- Problem to solve
Transcribe each of the rows below verbatim, preserving every character, number, and line break.

◆ ◆ ◆

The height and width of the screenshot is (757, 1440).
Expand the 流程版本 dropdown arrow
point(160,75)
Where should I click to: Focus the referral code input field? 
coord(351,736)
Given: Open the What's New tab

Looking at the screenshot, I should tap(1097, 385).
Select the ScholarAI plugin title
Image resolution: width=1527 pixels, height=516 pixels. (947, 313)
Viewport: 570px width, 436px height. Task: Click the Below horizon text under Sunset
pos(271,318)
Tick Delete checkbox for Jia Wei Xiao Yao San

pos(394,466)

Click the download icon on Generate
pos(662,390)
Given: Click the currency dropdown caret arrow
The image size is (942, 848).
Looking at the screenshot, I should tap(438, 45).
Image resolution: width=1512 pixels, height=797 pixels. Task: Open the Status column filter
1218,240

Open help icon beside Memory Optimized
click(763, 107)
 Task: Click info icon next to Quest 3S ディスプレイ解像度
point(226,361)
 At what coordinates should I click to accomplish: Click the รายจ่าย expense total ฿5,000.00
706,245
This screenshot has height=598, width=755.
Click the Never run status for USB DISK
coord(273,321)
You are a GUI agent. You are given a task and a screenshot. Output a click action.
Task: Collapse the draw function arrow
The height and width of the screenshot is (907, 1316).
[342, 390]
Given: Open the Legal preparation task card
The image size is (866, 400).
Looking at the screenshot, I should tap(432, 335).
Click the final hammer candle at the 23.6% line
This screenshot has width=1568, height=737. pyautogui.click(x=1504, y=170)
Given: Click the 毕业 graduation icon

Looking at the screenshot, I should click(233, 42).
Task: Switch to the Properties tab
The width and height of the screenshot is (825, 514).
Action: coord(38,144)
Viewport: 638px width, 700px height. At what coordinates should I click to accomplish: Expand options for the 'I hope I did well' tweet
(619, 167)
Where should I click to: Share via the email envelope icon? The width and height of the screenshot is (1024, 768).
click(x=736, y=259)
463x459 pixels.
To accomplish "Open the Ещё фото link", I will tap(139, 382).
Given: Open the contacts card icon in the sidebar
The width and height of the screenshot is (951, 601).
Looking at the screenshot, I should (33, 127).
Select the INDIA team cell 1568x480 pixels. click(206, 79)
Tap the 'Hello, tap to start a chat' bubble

◆ ◆ ◆

- Solution
The height and width of the screenshot is (757, 1440).
Expand the 流程版本 dropdown arrow
point(160,75)
Where should I click to: Focus the referral code input field? 
coord(351,736)
Given: Open the What's New tab

Looking at the screenshot, I should tap(1097, 385).
Select the ScholarAI plugin title
Image resolution: width=1527 pixels, height=516 pixels. (947, 313)
Viewport: 570px width, 436px height. Task: Click the Below horizon text under Sunset
pos(271,318)
Tick Delete checkbox for Jia Wei Xiao Yao San

pos(394,466)

Click the download icon on Generate
pos(662,390)
Given: Click the currency dropdown caret arrow
The image size is (942, 848).
Looking at the screenshot, I should tap(438, 45).
Image resolution: width=1512 pixels, height=797 pixels. Task: Open the Status column filter
1218,240

Open help icon beside Memory Optimized
click(763, 107)
 Task: Click info icon next to Quest 3S ディスプレイ解像度
point(226,361)
 At what coordinates should I click to accomplish: Click the รายจ่าย expense total ฿5,000.00
706,245
This screenshot has height=598, width=755.
Click the Never run status for USB DISK
coord(273,321)
You are a GUI agent. You are given a task and a screenshot. Output a click action.
Task: Collapse the draw function arrow
The height and width of the screenshot is (907, 1316).
[342, 390]
Given: Open the Legal preparation task card
The image size is (866, 400).
Looking at the screenshot, I should tap(432, 335).
Click the final hammer candle at the 23.6% line
This screenshot has width=1568, height=737. pyautogui.click(x=1504, y=170)
Given: Click the 毕业 graduation icon

Looking at the screenshot, I should click(233, 42).
Task: Switch to the Properties tab
The width and height of the screenshot is (825, 514).
Action: coord(38,144)
Viewport: 638px width, 700px height. At what coordinates should I click to accomplish: Expand options for the 'I hope I did well' tweet
(619, 167)
Where should I click to: Share via the email envelope icon? The width and height of the screenshot is (1024, 768).
click(x=736, y=259)
463x459 pixels.
To accomplish "Open the Ещё фото link", I will tap(139, 382).
Given: Open the contacts card icon in the sidebar
The width and height of the screenshot is (951, 601).
Looking at the screenshot, I should (33, 127).
Select the INDIA team cell 1568x480 pixels. click(206, 79)
Tap the 'Hello, tap to start a chat' bubble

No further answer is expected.